OncoGenex Pharmaceuticals Inc has said that it is to start new clinical trials investigating the benefits of combining chemotherapy with apatorsen in patients with advanced squamous cell lung cancer. The CedarTM clinical trial is a phase 2 trial that is investigator-sponsored and randomised for sufferers who are yet to have any form of treatment. The majority of treatment for lung cancer currently involves chemotherapy; however, with cancer cells often becoming resistant, it is vital that new methods of preventing this resistance are found to optimise survival rates and increase quality of life for sufferers.

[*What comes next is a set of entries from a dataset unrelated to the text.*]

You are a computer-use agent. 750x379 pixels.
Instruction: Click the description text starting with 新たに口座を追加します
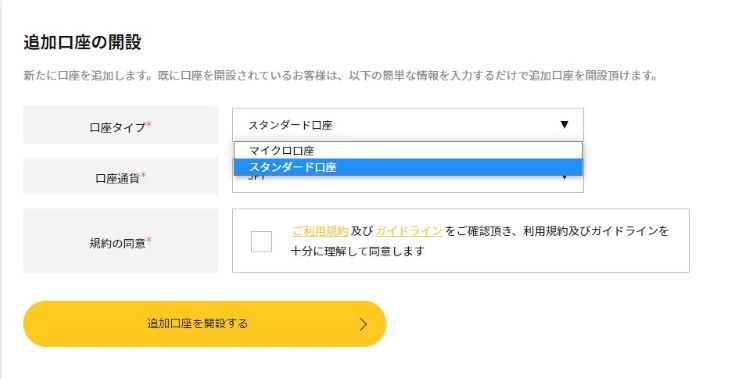pos(342,76)
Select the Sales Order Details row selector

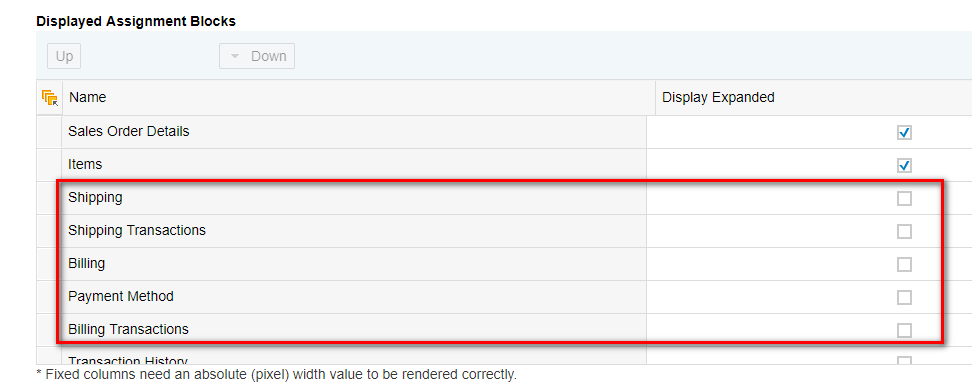pos(49,132)
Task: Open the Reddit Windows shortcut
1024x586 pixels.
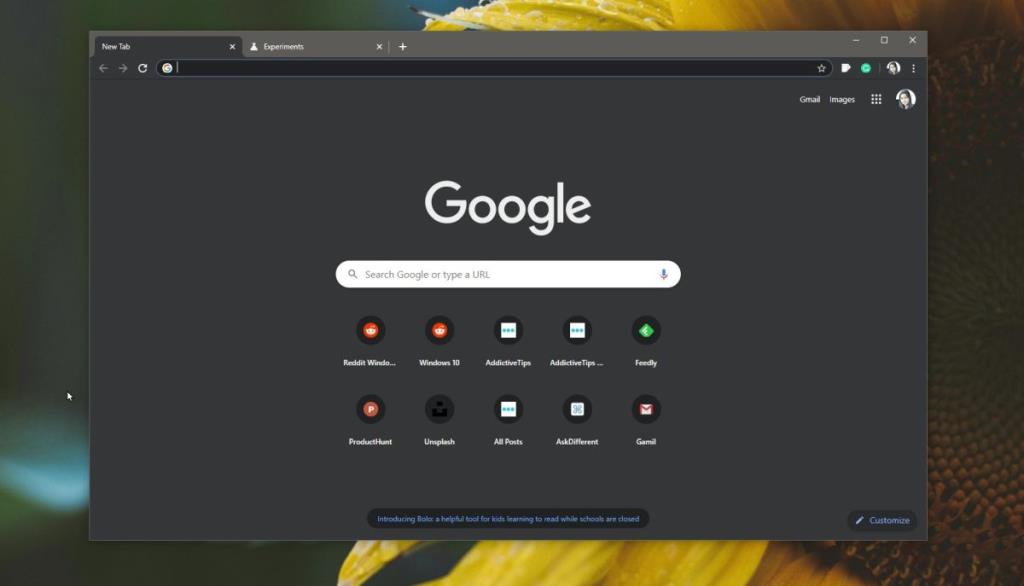Action: point(371,331)
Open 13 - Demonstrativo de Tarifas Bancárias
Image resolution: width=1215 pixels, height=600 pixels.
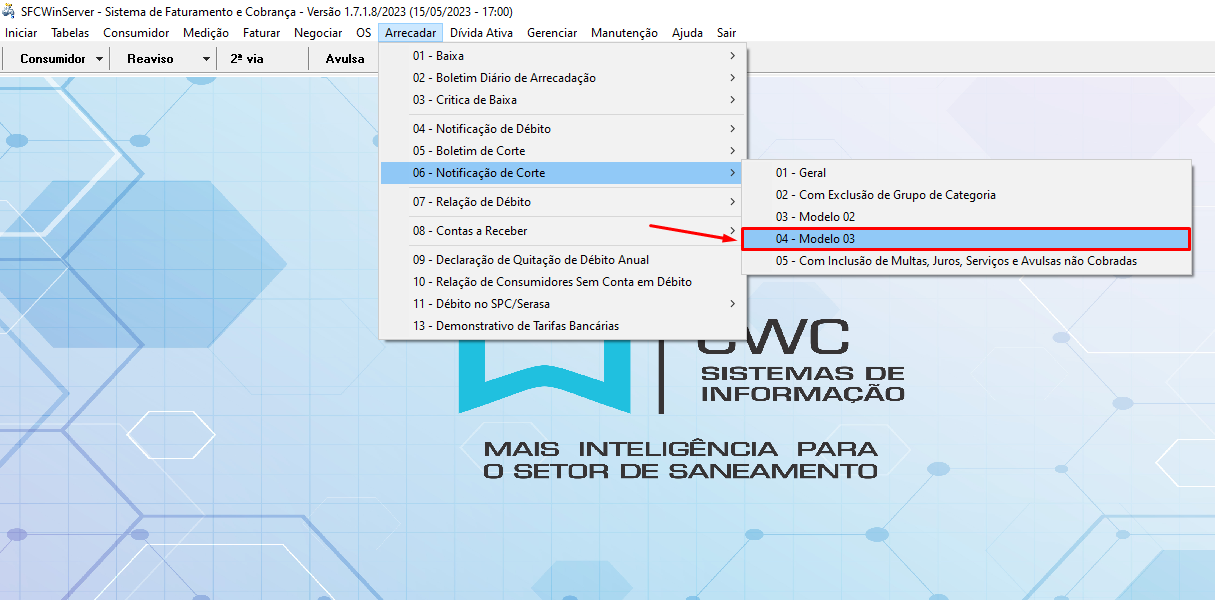click(x=516, y=326)
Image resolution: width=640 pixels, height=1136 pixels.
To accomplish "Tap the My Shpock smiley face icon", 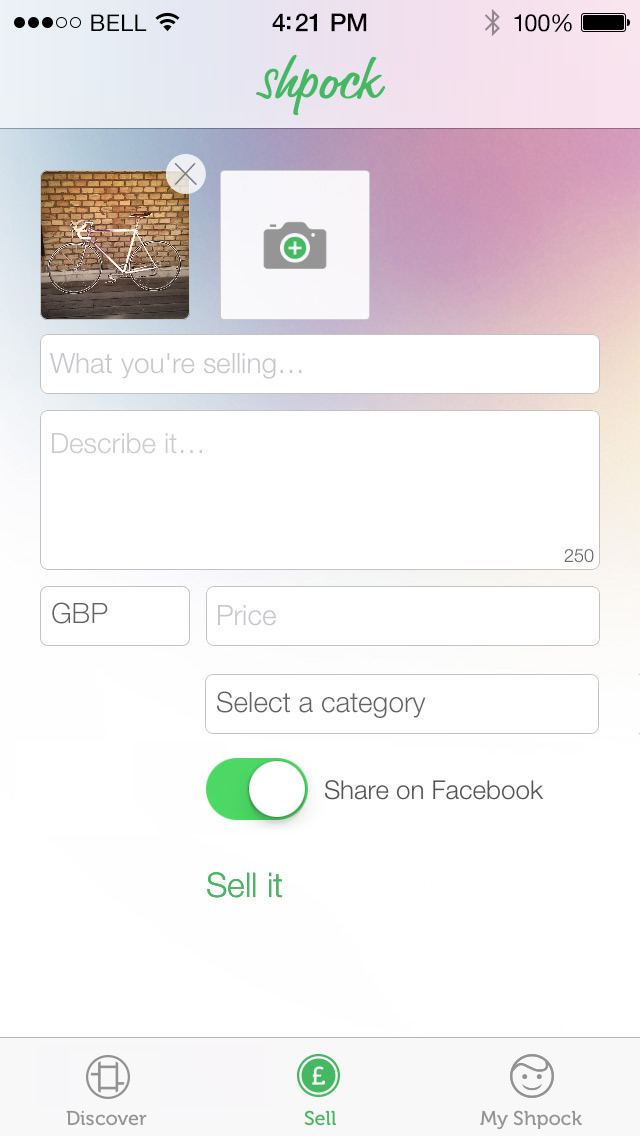I will 531,1077.
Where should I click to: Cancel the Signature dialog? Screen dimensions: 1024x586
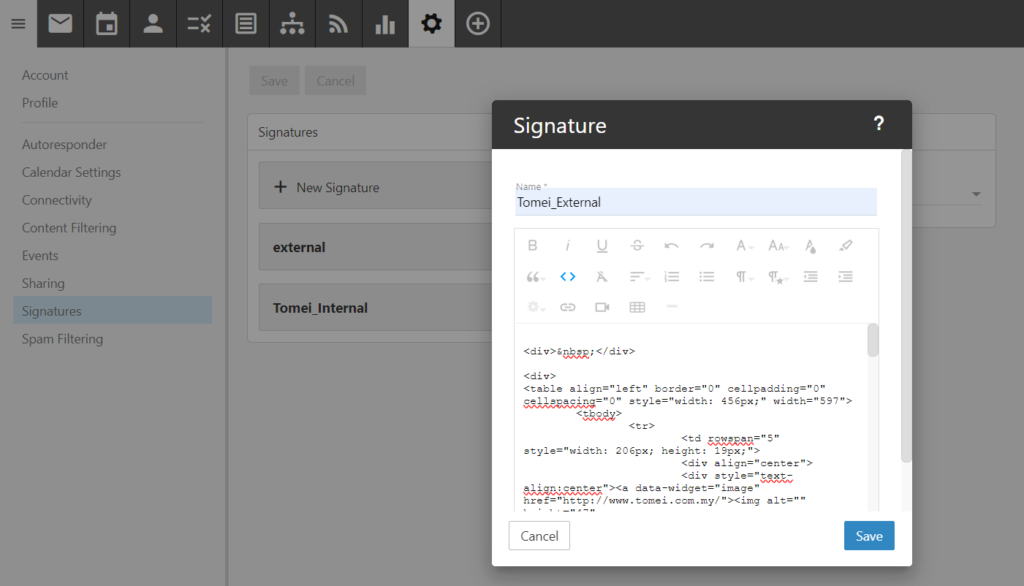point(539,536)
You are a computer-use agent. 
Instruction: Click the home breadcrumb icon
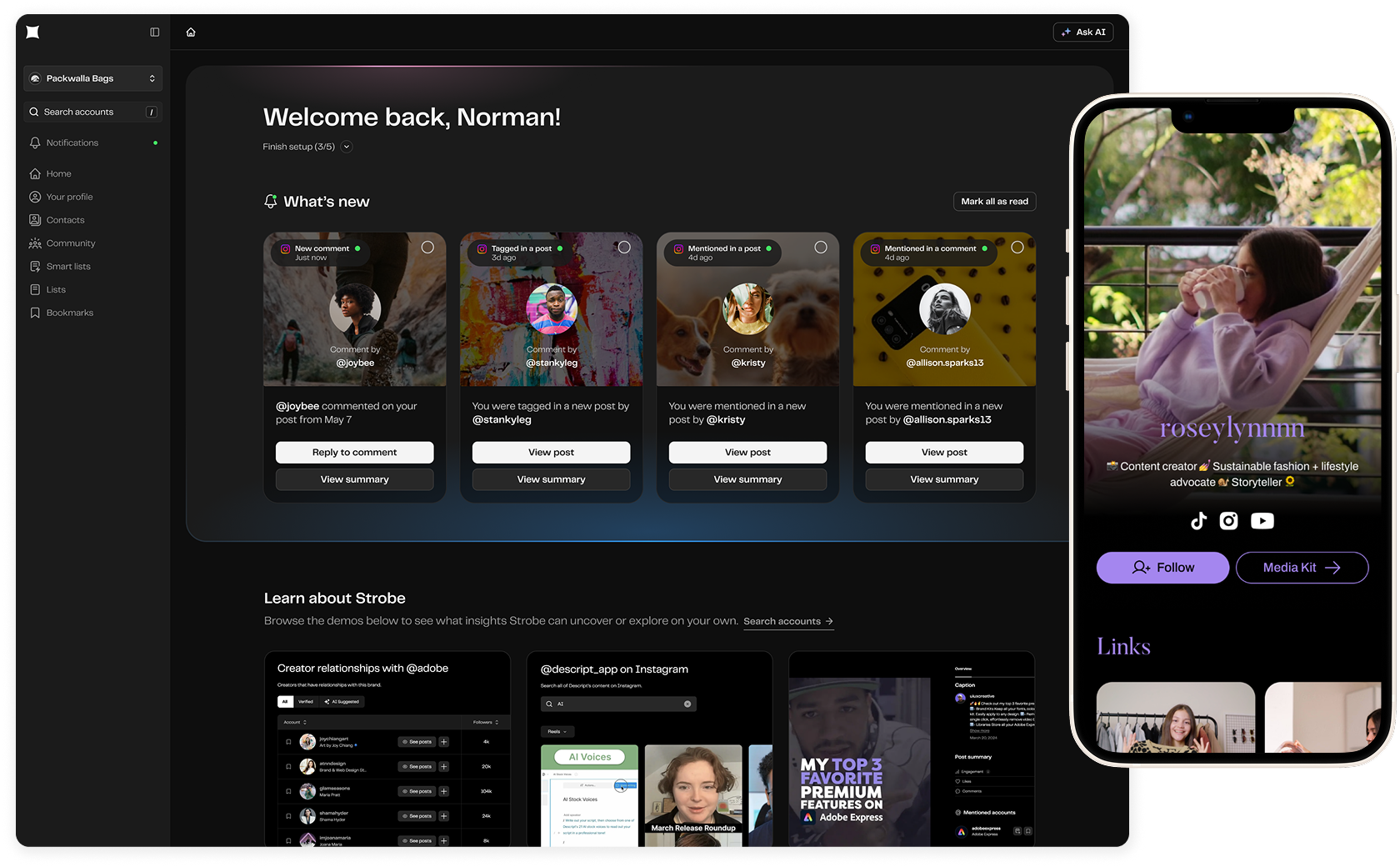tap(191, 33)

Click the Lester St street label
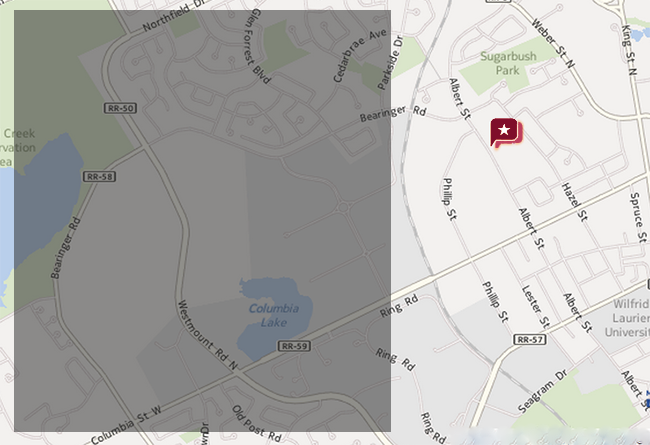[x=535, y=306]
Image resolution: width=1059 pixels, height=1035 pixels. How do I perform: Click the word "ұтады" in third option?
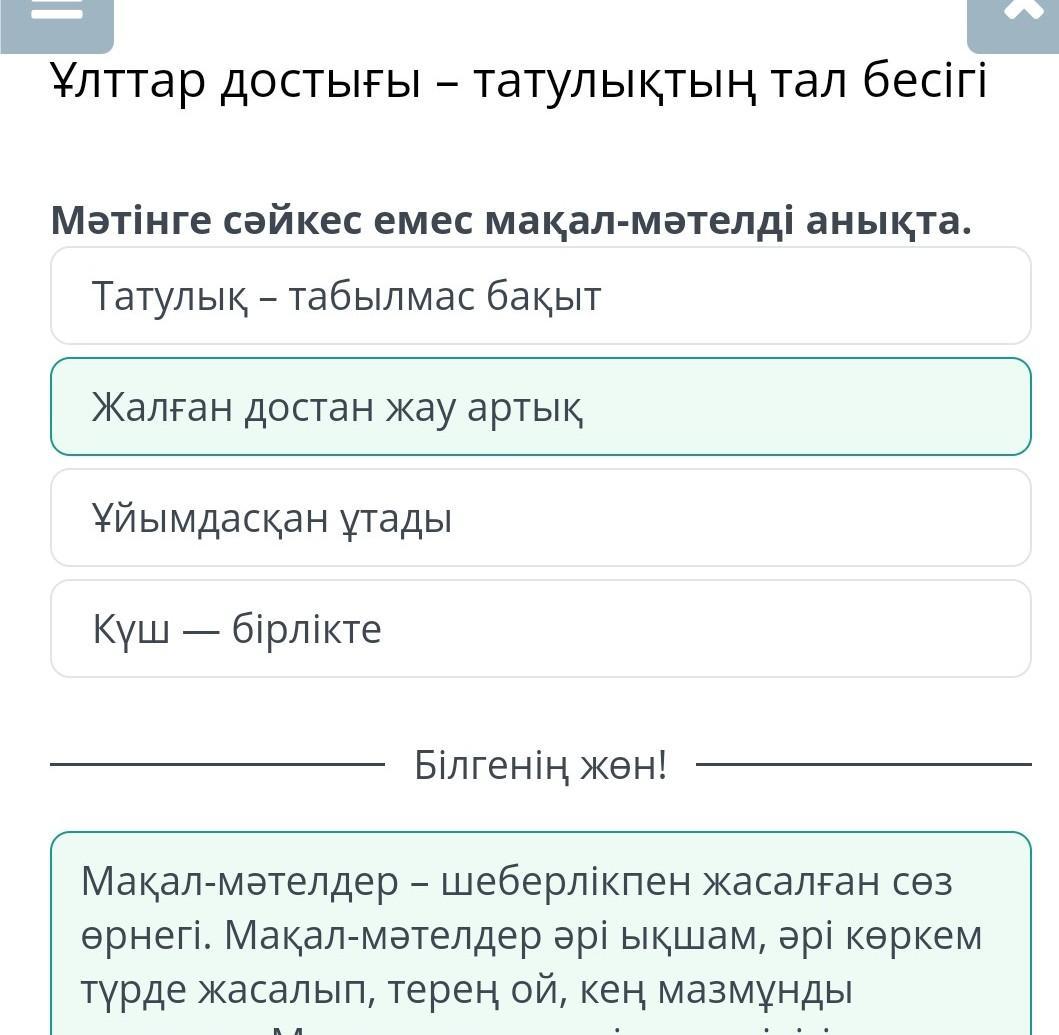click(394, 519)
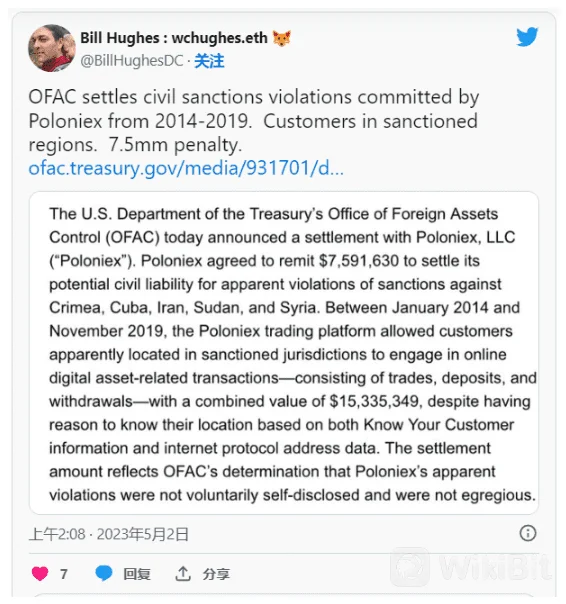
Task: Open the tweet info circle icon
Action: [x=528, y=533]
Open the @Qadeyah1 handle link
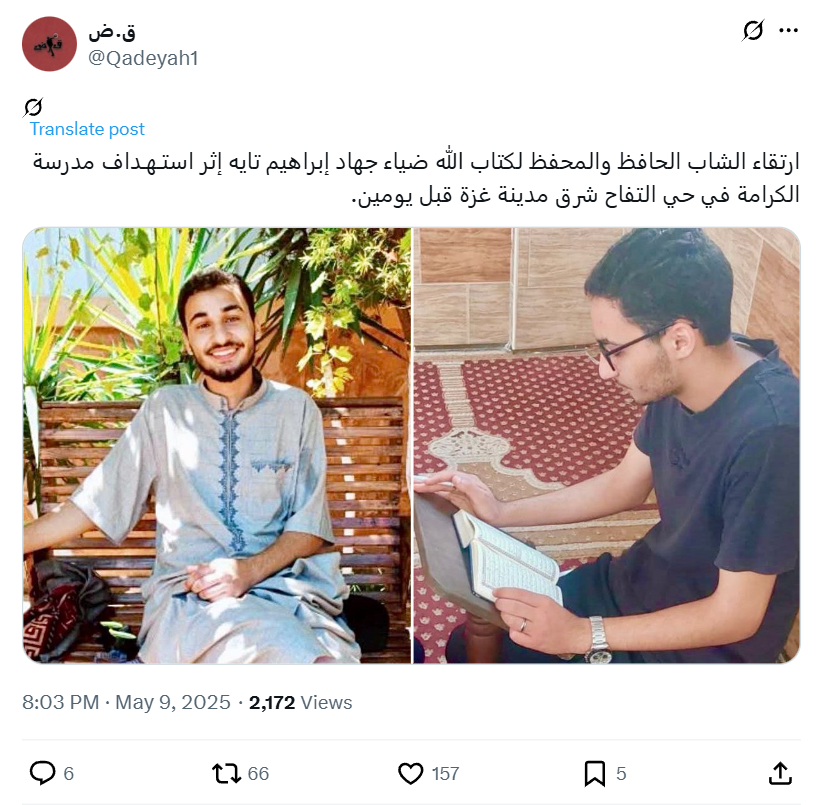The height and width of the screenshot is (805, 823). 143,58
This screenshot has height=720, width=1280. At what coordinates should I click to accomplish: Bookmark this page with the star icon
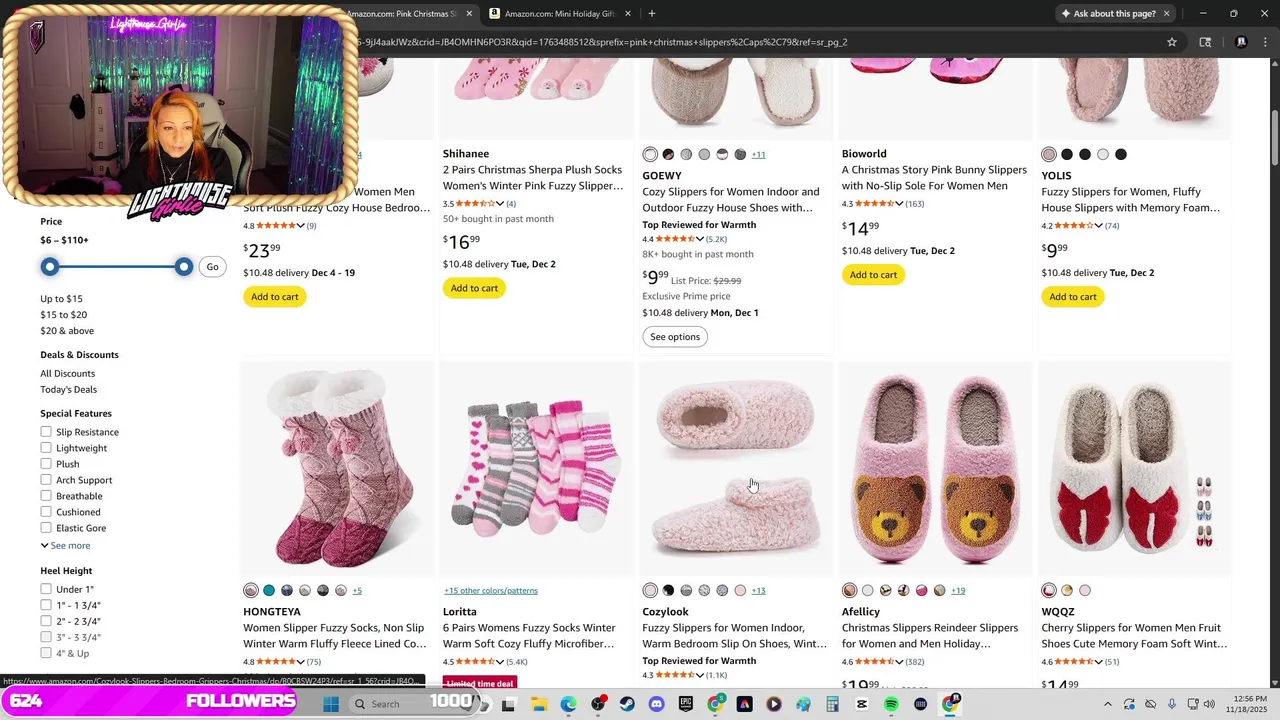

The drug used ‒ in this case apatorsen ‒ is an intravenously delivered pharmaceutical given to patients once a week. It is specifically designed to stop the production of hsp27, a heat shock protein that can enable cancer cells to resist treatments. In phase 2 of the investigation on this experimental drug, 140 patients who currently have stage IV or recurrent squamous cell lung cancers and who have not had any previous treatment will be randomised; as a result, cancer sufferers will receive either gemcitabine and carboplatin therapy, or this same therapy with the addition of apatorsen. The primary objective is to provide people with progression-free survival. Researchers will also evaluate response rates of tumours, safety, health-related quality of life, overall survival and tolerability.
Professor Peter Schmid, the trial’s primary investigator and lead at the Centre for Experimental Cancer Medicine, said: “Despite continuing advances for the treatment of lung cancer, progress in improving survival for patients with squamous cell carcinoma has been particularly slow. Given the depth of preclinical evidence supporting the utility of apatorsen in a broad range of cancers, we are excited to open enrolment in the Cedar trial to shed greater light on the ability of apatorsen to reduce resistance to chemotherapies and improve survival outcomes for patients with squamous cell lung cancer.”
Lung cancer is the world’s most common cancer, with approximately 1.6 million new cases diagnosed every year. It is the leading cause of cancer death for men and women in the United States, accounting for around 160,000 deaths last year. Non-small cell lung cancer currently contributes to around 80% of all lung cancer cases and the vast majority of these are advanced or metastatic at diagnosis. Squamous histology accounts for between 25% and 30% of all lung cancer cases, with chemotherapy remaining the backbone of most treatment plans.